Furthermore, the budget update declared an end to the policy of ensuring the carbon tax is “revenue neutral.” Since 2008, the carbon tax legislation has forced the government to report in the Budget tax reductions and tax credits that exactly offset the value of the revenue raised by the carbon tax. In 2008 when the carbon tax was introduced, the Liberal government announced that the general corporate tax rate would be reduced from 12 per cent to 11 per cent; in the September update, the NDP government reversed this reduction and raised the rate to 12 per  cent.

READ: Why concerns over carbon pricing are misplaced

Revenue neutrality is an idea taken straight from the pages of an economics textbook. The idea is to concurrently reduce other taxes that negatively affect our decisions to work, save, and invest. By reducing these distortions, the negative economic impacts of the carbon tax are partially or fully offset.

While great in theory, revenue neutrality is difficult to ensure in practice. Any offsetting tax cuts need to have not occurred in the absence of the tax; a difficult proposition to prove. At first, under the leadership of Gordon Campbell, the government followed the economics textbook and focused on reducing those taxes—such as personal and corporate income taxes—that result in negative incentives to work, save, and invest; thus, stimulating the B.C. economy in general.

Unfortunately, during Christy Clark’s tenure the government began to include tax credits to favoured groups, such as the B.C. film industry, when reporting the offsetting tax cuts in the carbon tax box of the annual Budget. Unlike the Campbell era tax cuts, many of these tax credits already existed prior to the introduction of the carbon tax and are of dubious economic value.”
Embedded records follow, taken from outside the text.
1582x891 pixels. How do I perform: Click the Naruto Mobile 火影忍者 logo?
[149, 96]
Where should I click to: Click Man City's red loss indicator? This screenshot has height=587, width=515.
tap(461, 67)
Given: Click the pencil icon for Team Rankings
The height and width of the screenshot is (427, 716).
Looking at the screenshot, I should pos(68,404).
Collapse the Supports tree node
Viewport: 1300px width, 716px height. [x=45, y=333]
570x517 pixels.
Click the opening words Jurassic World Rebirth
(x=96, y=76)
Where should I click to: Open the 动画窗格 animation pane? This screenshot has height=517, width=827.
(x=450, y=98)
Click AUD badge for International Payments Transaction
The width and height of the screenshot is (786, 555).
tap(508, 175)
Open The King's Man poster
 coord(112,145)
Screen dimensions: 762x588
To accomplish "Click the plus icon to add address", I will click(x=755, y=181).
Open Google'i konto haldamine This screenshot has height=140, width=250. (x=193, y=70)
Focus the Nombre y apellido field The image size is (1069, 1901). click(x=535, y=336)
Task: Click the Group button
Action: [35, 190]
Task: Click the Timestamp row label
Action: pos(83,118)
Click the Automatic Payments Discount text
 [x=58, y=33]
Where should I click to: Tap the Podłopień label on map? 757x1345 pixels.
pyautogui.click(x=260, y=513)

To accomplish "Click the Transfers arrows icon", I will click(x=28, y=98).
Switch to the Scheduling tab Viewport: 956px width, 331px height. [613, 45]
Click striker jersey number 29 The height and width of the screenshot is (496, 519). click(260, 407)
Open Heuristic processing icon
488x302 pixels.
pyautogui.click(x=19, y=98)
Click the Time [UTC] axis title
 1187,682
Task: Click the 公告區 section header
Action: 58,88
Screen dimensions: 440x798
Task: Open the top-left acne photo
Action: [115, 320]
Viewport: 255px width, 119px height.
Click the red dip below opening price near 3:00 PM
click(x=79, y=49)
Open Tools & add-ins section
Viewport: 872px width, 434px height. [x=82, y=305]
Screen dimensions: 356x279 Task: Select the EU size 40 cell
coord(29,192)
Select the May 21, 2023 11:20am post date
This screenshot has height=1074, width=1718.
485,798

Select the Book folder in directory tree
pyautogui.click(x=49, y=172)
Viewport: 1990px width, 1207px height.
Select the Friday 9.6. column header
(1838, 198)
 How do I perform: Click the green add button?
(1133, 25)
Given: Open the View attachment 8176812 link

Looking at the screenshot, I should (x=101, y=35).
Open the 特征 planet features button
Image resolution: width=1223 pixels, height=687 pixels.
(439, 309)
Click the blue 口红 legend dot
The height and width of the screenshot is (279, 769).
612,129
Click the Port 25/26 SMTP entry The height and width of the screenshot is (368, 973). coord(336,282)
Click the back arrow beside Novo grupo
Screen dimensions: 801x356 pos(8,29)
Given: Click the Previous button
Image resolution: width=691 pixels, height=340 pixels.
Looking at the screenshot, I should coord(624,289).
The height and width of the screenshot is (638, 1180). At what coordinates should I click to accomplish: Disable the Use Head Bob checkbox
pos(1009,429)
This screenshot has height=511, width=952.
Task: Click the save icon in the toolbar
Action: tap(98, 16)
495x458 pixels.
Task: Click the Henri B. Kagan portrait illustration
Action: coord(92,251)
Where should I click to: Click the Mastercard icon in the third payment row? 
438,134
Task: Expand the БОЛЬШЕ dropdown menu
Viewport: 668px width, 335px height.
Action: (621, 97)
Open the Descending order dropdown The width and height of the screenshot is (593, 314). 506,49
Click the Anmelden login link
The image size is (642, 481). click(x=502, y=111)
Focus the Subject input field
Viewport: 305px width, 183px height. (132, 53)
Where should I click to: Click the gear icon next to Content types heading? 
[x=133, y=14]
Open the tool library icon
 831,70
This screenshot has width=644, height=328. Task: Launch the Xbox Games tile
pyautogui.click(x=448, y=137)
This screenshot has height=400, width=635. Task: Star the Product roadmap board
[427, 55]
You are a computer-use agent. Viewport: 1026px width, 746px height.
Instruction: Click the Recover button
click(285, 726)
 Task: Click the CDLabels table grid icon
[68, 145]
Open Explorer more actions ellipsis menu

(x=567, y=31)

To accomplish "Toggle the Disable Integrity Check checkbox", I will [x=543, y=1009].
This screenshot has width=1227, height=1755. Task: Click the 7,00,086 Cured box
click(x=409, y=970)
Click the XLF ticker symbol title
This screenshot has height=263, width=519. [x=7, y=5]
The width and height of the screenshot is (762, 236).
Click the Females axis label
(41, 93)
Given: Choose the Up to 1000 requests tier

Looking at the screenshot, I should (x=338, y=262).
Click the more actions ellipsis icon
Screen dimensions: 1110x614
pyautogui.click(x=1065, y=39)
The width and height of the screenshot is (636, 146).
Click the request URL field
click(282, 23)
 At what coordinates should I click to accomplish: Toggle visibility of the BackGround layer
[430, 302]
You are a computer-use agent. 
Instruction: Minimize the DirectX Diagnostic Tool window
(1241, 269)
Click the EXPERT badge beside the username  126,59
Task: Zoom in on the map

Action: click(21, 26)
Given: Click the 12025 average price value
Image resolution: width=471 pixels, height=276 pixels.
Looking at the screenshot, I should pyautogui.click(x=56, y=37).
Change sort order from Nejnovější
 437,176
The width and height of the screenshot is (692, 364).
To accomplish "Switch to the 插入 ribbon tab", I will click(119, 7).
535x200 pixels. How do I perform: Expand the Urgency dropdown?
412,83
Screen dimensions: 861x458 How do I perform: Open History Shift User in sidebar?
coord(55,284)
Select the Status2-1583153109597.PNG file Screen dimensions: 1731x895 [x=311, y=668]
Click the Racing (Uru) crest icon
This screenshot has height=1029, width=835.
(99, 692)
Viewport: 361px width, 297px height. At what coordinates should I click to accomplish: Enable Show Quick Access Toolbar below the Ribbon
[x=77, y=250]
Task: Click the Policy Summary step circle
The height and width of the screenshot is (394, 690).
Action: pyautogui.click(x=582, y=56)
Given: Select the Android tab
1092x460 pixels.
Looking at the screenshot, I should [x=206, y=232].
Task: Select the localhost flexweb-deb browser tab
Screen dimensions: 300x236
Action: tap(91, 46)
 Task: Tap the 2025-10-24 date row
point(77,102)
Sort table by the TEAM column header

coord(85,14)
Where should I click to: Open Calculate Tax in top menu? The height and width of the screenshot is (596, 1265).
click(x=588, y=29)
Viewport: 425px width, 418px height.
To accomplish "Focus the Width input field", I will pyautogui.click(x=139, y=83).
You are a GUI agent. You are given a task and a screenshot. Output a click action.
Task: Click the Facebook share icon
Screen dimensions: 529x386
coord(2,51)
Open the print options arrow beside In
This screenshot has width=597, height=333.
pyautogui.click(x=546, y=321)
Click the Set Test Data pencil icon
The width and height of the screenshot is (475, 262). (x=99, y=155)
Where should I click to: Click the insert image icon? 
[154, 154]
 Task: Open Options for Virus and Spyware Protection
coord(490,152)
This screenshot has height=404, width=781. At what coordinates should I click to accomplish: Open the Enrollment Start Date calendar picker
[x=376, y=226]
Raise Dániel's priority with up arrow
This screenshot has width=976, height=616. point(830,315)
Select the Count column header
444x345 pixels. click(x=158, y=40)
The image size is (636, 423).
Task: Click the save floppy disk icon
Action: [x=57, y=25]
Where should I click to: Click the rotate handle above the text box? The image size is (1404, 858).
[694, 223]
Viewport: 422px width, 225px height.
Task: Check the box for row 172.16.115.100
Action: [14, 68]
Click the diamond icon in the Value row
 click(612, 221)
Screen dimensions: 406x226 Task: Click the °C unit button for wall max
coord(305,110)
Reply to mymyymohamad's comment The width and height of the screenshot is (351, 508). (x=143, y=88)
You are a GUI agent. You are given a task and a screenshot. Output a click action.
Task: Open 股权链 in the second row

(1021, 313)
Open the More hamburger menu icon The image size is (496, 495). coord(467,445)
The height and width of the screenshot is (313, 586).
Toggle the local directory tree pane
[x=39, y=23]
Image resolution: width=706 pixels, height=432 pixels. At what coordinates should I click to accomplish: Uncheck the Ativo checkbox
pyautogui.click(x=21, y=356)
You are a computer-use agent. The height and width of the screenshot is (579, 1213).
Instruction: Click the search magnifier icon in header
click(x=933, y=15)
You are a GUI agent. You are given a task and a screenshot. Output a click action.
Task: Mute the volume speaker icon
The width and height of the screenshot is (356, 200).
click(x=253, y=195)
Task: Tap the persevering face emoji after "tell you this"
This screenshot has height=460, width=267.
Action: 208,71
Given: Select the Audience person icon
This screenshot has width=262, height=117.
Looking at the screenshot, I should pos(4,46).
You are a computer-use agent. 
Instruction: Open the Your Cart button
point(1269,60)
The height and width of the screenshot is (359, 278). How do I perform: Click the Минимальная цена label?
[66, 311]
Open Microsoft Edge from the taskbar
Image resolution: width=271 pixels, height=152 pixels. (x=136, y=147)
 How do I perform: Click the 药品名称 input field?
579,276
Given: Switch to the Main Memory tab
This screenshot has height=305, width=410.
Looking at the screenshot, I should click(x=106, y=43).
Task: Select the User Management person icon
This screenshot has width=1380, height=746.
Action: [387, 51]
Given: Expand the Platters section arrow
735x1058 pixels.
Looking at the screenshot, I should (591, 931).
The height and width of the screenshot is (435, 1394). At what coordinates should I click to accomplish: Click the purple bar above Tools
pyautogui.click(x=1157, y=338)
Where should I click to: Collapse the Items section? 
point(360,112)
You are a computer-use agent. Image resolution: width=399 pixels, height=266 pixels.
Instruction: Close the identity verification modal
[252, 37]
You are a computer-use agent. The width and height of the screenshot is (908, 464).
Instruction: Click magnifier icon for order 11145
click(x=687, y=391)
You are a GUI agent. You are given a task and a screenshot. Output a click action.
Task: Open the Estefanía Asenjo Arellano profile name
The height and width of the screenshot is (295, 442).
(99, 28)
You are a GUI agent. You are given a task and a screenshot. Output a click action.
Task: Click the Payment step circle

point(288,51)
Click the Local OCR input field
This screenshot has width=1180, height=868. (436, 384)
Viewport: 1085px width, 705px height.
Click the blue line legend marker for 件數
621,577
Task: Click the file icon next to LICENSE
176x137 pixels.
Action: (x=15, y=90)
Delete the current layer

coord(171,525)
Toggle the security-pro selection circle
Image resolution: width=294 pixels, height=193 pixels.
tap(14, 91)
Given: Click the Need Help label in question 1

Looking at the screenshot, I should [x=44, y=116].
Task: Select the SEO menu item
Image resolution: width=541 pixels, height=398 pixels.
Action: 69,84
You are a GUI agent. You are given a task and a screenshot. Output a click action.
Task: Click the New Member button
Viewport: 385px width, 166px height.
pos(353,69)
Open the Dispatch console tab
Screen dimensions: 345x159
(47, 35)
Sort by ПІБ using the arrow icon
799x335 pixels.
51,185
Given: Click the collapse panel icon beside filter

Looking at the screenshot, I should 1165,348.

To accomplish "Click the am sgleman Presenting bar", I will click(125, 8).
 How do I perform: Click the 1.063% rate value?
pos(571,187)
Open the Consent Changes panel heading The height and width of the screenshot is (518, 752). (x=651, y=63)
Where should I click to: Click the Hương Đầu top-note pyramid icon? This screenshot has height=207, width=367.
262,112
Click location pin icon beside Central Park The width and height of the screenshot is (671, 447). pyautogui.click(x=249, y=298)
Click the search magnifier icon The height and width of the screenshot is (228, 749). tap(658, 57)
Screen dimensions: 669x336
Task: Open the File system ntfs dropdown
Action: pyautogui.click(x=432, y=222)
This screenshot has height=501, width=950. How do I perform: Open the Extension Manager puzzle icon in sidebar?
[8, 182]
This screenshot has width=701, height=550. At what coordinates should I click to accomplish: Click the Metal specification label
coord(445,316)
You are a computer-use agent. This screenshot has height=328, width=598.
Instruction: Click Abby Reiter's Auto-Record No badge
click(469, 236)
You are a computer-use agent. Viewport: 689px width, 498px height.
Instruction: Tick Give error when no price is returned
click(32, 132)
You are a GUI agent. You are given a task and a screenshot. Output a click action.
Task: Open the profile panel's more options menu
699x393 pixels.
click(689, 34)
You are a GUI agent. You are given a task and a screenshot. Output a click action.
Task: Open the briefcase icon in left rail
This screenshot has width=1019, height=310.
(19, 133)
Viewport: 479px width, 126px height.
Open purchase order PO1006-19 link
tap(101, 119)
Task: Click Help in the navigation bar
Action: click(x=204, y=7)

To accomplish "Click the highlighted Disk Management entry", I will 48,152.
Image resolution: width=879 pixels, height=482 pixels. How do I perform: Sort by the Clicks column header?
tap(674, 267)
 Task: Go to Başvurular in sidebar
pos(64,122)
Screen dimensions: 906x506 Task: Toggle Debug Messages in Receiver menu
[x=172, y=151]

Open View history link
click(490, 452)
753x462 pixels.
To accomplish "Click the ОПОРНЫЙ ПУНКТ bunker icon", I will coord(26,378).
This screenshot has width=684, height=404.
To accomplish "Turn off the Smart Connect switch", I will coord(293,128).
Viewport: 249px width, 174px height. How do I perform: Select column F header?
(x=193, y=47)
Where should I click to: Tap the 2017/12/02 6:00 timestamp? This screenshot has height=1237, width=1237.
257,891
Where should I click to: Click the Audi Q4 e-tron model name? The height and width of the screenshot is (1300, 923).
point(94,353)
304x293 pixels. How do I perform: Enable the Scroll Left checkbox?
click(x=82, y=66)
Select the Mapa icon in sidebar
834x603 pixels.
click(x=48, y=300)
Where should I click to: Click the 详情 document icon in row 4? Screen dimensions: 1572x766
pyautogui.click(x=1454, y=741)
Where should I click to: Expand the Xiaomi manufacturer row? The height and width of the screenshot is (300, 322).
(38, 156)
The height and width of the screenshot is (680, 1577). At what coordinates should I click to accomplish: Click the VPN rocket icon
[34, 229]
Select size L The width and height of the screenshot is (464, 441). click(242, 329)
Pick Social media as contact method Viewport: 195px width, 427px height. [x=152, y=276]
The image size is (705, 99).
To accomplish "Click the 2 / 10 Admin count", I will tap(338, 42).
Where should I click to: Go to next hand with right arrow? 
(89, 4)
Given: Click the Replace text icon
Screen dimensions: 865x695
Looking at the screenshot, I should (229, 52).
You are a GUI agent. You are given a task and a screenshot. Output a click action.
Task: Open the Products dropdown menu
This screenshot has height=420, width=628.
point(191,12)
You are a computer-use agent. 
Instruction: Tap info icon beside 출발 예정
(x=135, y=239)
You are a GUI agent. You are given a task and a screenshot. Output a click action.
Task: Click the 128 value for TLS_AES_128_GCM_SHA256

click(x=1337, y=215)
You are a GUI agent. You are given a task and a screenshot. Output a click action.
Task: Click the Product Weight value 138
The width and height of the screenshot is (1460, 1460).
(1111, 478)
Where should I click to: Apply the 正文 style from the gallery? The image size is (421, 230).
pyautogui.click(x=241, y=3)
Rather than eliminate these tax credits, the NDP has decided to rescind the corporate income tax cut. Tax economist Jack Mintz of the University of Calgary claims this increase will reduce the ability of the B.C. economy to attract capital investment. This may not be a major concern in today’s booming B.C. economy (the budget update increased the GDP growth forecast from three per cent to 3.6 per cent for 2017/18), but could be problematic down the road in leaner economic times. This change also runs the risk of fracturing the broad coalition that has historically supported the B.C. carbon tax; however, the expanded carbon tax rebate cheques announced for 2018/19 may buoy support amongst other groups.

The budget update also shows the fiscal implications of removing the tolls from the Port Mann and Golden Ears bridges (the tolls were removed earlier this month on September 1). The toll removal reduces government revenue by $224 million this fiscal year, which is larger than any of the increases in spending announced for this year. That is a large chunk of money that could be spent on other things.

Following removal, traffic on these major bridges increased dramatically. The tolls were never the optimal congestion reduction policy; though they reduced traffic congestion on the major bridges, they also increased congestion on the more dangerous and un-tolled Pattullo bridge: an accounting of costs and benefits was needed. The best way forward to reducing congestion would be for the NDP to work with the Mayors’ Council (and the BC Green Party) to move forward with a comprehensive system of congestion pricing (like in London and Stockholm); however, the government’s current “Toll Free BC” rhetoric makes this an unlikely outcome.

Overall the budget update contained few surprises, but has sent B.C. on a new path going forward.”